[BRIEF] Among the entries below, find each line with "grid" and show it.

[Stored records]
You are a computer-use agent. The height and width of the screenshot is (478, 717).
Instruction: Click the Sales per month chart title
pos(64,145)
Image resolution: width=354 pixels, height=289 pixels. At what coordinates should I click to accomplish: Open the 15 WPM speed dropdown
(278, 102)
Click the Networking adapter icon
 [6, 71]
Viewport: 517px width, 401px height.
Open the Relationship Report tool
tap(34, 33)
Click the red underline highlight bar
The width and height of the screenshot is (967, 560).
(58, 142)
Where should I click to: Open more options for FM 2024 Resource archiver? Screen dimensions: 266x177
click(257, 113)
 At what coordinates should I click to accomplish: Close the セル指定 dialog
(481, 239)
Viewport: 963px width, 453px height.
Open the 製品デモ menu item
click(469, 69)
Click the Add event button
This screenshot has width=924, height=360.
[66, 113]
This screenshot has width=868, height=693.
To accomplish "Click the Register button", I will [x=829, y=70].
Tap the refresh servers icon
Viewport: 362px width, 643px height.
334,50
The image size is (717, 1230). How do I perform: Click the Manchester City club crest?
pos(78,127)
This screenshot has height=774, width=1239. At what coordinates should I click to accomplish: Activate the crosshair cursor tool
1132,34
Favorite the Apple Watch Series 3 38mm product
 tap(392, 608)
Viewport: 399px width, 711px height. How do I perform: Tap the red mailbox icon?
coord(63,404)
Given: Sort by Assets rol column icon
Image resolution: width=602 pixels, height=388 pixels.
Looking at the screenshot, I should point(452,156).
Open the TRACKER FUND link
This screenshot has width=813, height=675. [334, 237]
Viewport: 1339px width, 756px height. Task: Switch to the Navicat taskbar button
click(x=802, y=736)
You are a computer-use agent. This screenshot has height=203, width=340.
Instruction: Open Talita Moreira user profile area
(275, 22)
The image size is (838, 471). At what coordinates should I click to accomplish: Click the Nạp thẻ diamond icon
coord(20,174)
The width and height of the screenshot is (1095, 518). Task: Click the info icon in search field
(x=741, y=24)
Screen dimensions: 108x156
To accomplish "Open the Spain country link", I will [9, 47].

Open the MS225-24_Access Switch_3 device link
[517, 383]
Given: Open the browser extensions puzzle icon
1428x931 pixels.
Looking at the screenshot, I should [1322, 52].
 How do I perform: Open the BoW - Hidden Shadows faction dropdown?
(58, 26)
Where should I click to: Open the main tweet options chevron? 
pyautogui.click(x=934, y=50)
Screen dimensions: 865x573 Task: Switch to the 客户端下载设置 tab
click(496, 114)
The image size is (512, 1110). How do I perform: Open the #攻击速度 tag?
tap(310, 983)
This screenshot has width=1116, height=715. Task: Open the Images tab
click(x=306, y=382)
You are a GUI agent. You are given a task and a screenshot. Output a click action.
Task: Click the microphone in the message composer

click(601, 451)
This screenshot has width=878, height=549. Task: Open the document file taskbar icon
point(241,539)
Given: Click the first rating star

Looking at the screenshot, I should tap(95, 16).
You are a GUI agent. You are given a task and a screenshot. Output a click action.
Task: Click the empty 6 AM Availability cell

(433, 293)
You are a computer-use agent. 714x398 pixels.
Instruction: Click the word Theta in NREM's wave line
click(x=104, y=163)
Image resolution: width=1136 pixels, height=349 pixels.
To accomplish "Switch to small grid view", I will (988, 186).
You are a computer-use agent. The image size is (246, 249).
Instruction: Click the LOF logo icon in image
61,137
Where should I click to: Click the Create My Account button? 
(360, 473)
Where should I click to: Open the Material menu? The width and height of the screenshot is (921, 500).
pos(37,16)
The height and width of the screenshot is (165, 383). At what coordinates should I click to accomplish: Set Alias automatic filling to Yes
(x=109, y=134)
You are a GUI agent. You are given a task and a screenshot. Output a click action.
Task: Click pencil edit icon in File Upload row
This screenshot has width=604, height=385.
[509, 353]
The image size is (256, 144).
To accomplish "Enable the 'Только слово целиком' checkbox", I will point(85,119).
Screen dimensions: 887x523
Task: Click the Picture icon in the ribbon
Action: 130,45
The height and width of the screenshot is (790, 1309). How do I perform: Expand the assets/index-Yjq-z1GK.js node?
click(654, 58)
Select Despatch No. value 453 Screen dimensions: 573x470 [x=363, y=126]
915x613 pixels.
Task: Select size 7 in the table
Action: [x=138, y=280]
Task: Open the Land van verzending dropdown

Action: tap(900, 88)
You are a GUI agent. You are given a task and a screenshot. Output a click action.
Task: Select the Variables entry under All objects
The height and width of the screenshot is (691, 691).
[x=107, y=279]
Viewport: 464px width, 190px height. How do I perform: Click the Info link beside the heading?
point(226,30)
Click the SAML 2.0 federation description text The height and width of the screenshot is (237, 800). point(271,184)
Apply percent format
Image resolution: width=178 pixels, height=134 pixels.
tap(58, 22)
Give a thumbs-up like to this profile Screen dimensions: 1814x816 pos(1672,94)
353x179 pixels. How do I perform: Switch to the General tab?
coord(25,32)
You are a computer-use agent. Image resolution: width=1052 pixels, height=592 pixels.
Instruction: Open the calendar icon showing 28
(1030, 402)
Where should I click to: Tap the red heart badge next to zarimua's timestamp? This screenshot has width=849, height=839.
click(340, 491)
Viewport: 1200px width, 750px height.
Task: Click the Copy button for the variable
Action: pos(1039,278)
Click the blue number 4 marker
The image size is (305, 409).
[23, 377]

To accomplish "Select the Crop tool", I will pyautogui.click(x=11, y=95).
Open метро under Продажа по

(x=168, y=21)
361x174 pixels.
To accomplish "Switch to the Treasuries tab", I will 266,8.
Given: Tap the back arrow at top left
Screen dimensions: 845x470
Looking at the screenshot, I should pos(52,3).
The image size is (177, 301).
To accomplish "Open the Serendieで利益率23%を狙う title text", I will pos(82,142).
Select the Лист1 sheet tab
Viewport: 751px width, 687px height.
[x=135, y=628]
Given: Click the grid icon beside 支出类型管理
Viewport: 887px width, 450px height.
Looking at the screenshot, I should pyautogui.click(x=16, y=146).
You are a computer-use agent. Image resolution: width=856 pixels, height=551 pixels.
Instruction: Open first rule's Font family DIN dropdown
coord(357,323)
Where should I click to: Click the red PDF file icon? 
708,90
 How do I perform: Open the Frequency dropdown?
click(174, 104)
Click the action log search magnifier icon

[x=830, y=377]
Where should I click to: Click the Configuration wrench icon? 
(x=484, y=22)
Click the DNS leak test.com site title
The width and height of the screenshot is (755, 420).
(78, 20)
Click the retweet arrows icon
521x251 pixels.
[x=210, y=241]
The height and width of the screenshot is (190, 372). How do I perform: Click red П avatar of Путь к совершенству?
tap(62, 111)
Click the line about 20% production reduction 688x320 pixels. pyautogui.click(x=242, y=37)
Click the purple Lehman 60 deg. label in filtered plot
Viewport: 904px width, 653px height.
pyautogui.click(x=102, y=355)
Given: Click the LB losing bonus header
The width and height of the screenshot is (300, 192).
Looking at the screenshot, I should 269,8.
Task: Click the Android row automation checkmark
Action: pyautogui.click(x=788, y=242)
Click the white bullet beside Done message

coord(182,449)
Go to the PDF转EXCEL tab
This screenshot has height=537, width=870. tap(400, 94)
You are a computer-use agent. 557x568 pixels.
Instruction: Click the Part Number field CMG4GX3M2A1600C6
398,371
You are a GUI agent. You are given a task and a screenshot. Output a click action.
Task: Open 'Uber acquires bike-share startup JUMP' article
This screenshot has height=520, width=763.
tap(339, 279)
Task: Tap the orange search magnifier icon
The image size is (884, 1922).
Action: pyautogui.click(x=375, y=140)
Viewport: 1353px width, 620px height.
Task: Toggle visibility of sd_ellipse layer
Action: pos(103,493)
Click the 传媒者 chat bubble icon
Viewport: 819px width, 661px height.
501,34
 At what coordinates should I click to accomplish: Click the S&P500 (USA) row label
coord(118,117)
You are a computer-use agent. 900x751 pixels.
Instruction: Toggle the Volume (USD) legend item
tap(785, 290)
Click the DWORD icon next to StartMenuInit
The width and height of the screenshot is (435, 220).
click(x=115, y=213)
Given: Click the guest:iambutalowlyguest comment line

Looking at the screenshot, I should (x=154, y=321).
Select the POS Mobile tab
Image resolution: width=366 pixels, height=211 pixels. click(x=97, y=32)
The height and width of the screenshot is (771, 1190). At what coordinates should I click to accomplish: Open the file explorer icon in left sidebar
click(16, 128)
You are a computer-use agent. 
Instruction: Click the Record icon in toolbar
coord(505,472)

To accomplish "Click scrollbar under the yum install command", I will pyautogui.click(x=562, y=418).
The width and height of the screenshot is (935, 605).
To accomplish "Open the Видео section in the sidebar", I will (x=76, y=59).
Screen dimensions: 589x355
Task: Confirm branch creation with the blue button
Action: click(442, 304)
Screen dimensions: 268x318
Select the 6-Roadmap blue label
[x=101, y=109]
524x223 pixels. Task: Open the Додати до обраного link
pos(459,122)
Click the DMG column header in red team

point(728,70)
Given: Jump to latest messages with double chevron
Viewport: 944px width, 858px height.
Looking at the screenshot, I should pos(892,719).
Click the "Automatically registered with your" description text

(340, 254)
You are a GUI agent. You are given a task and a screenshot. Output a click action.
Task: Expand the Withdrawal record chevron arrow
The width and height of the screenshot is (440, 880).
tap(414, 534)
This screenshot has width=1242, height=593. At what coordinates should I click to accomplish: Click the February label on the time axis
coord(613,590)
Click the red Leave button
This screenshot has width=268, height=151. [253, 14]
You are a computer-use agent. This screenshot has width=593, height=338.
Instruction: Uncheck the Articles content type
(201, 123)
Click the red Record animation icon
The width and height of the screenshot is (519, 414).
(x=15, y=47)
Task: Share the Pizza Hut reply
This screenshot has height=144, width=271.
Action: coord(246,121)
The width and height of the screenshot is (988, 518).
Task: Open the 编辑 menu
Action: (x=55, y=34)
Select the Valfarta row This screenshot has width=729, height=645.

[FINAL ANSWER]
To accomplish "Switch to small grid view", I will (988, 186).
Given: Click the grid icon beside 支出类型管理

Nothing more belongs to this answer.